→ **Estratto del documento**:
Continua Coratella: «Nel primo anno abbiamo lavorato molto sulla condivisione della conoscenza tra ricercatori, per superare la grande asimmetria informativa che esisteva all’inizio tra i diversi gruppi di lavoro. L’open science è una sfida. Ci siamo resi conto che proprio grazie al confronto, molti ricercatori hanno trovato soluzioni a problemi che, da soli, non riuscivano a risolvere. Il vantaggio è sia per chi porta conoscenza, sia per chi la riceve, una crescita misurabile».
La biodiversità è trasversale, coinvolge molte discipline, dalla biologia all’economia, che in passato non erano collegate mentre oggi, anche grazie a progetti come Nbfc, sono incentivate a “parlarsi”. Il centro nazionale, poi, è un’occasione unica per la scienza di aprirsi al territorio, coinvolgere partner esterni, come le aree protette e le aziende specializzate, per tutte quelle attività che gli enti di ricerca non hanno modo di fare, per carenza di strumentazione o di conoscenza, ma anche perché ci sia domani una ricaduta sui territori. Nell’ambito del progetto si indagheranno, ad esempio, i risvolti sulla salute, l’impatto sul clima, etc. «Creare una rete di soggetti che a livello nazionale operano sulla biodiversità è un investimento per il futuro, perché terminati i fondi Pnrr non si chiudano i centri che stiamo creando. Sarà un volano per l’economia», commenta ancora Coratella.

→ **Voci fornite**:
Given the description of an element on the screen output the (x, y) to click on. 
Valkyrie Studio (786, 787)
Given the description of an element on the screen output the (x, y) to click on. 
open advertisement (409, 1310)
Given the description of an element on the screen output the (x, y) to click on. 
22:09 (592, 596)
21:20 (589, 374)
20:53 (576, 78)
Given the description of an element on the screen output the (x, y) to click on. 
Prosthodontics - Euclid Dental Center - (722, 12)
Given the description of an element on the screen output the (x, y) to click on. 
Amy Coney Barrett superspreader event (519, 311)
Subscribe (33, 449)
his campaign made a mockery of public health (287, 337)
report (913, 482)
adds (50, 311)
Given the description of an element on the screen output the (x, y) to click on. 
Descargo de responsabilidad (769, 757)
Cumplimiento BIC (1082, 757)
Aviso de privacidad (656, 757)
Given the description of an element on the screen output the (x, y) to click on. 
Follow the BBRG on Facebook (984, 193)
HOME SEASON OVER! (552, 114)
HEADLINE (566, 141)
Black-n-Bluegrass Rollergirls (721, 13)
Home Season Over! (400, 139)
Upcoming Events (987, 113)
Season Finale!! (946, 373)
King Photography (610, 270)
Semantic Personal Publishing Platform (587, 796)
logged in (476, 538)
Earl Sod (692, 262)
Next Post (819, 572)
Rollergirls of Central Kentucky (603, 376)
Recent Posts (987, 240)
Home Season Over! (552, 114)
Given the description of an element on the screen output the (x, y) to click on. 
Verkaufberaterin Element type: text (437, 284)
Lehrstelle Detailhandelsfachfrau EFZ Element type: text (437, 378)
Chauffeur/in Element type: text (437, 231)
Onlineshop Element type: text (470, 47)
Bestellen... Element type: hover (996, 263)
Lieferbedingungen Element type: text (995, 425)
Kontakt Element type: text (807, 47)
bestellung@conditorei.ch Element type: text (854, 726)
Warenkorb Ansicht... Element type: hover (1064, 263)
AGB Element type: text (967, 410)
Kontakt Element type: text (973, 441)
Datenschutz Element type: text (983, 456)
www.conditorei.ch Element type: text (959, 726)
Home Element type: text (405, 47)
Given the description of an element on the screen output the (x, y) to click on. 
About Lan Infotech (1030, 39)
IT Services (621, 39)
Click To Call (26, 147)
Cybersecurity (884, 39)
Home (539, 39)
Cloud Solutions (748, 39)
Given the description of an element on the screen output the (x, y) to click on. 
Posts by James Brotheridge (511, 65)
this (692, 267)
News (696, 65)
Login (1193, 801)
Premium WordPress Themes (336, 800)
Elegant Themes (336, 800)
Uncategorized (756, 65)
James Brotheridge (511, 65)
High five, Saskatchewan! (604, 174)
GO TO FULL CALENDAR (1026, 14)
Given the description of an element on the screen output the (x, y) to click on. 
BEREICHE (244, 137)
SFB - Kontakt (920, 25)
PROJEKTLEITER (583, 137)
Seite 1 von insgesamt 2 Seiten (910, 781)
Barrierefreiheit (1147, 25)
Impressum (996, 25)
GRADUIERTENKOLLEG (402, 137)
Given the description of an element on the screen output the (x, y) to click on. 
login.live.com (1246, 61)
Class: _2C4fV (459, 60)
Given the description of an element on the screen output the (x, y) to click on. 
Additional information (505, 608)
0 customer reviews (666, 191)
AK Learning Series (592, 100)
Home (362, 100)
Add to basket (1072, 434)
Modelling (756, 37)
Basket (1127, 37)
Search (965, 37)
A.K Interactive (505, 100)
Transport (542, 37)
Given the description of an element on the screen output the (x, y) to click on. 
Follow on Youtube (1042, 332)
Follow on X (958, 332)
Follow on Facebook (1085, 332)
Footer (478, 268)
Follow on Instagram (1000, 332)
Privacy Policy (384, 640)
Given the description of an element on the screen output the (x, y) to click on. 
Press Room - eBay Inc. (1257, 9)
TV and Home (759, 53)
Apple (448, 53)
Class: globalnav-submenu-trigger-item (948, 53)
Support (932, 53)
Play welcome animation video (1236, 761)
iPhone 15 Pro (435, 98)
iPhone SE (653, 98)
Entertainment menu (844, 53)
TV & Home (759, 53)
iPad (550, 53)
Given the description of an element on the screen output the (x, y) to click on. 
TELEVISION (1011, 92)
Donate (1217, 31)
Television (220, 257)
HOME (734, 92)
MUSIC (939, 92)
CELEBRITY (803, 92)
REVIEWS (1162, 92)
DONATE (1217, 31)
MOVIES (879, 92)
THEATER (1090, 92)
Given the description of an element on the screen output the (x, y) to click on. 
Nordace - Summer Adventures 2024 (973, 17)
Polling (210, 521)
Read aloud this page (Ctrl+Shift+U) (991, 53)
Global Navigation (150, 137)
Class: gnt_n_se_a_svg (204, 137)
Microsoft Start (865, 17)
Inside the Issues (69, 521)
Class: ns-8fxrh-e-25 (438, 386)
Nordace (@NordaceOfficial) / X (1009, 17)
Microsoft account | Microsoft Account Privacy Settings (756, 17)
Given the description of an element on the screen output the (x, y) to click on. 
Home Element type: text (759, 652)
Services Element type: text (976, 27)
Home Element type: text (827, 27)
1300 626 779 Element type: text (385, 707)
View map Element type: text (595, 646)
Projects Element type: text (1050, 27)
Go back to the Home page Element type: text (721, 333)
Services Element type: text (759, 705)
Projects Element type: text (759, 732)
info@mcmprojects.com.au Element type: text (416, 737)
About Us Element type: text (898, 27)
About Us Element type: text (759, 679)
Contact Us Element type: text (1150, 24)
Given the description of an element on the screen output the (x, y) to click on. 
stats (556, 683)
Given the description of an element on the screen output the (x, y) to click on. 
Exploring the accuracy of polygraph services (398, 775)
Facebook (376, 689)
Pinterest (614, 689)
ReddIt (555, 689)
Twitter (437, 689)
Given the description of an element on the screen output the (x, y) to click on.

→ **Descrizione del compito**:
Riproduca fedelmente la parte dell'estratto sulla biodiversità che va da "La biodiversità è trasversale, coinvolge" fino a "commenta ancora Coratella." compreso. Le voci riportate non sono necessarie per lo svolgimento.

→ **Risposta al problema**:
La biodiversità è trasversale, coinvolge molte discipline, dalla biologia all’economia, che in passato non erano collegate mentre oggi, anche grazie a progetti come Nbfc, sono incentivate a “parlarsi”. Il centro nazionale, poi, è un’occasione unica per la scienza di aprirsi al territorio, coinvolgere partner esterni, come le aree protette e le aziende specializzate, per tutte quelle attività che gli enti di ricerca non hanno modo di fare, per carenza di strumentazione o di conoscenza, ma anche perché ci sia domani una ricaduta sui territori. Nell’ambito del progetto si indagheranno, ad esempio, i risvolti sulla salute, l’impatto sul clima, etc. «Creare una rete di soggetti che a livello nazionale operano sulla biodiversità è un investimento per il futuro, perché terminati i fondi Pnrr non si chiudano i centri che stiamo creando. Sarà un volano per l’economia», commenta ancora Coratella.